Write As If You Were a Movie Director

by Tim Kane

Movies cost about $40 per minute. A director won’t waste time filming someone going into a new location only to pause and think. Or talk to someone for a few minutes. Or get in his car to leave for work. It costs too much and it’s not very interesting.

We all do this in our writing. We show every little thing our characters are doing.

James walked up to the dresser. He picked up the keys. Then he opened the garage door and got in the car. Starting it up, the engine purred.

Then the reader falls asleep. It’s overwriting. And plain not needed. Movies use jump cut to skip this sort of stuff, relying on the viewer to fill in the blanks. Authors can do the same with line breaks. That’s a line a white space between two paragraphs.

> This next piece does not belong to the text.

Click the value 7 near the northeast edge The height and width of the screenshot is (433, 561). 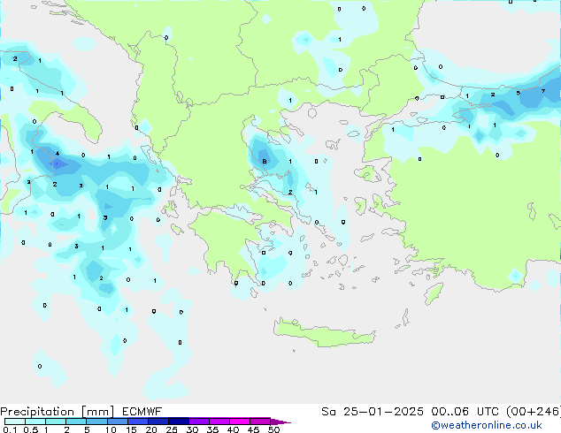coord(542,91)
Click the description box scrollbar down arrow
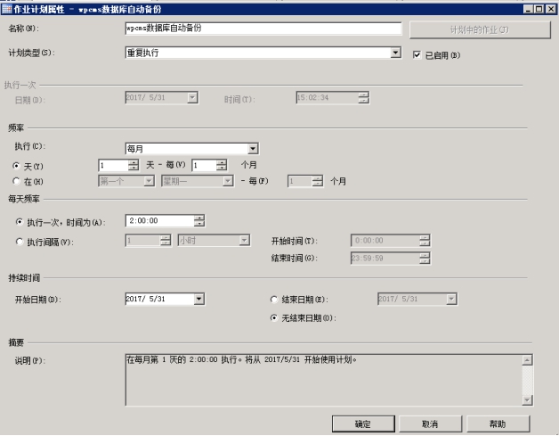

Here are some tips to write  like a director and avoid overwriting.

Write Everything
Start by writing all those little things you need your character to do (like driving and getting coffee).

Choose Your Scenes
Now, think like a director. Which two or three scenes would you film? Remember the cost and pick the scenes with the most drama.

Alter Reality
Okay, some of the stuff you cut out to make those scenes might be needed. The solution is simple. Alter reality. You’re the writer. It’s your world. You can twist reality. It worked in the film Inception. If there’s a bit of information from a previous (and now cut) scene, see if you can work it into the conversation. Worst case, have a flashback.

Next time you have a reader feeling like they want to put your book down, consider if you can cut away the trivial prose and zero in on the key action.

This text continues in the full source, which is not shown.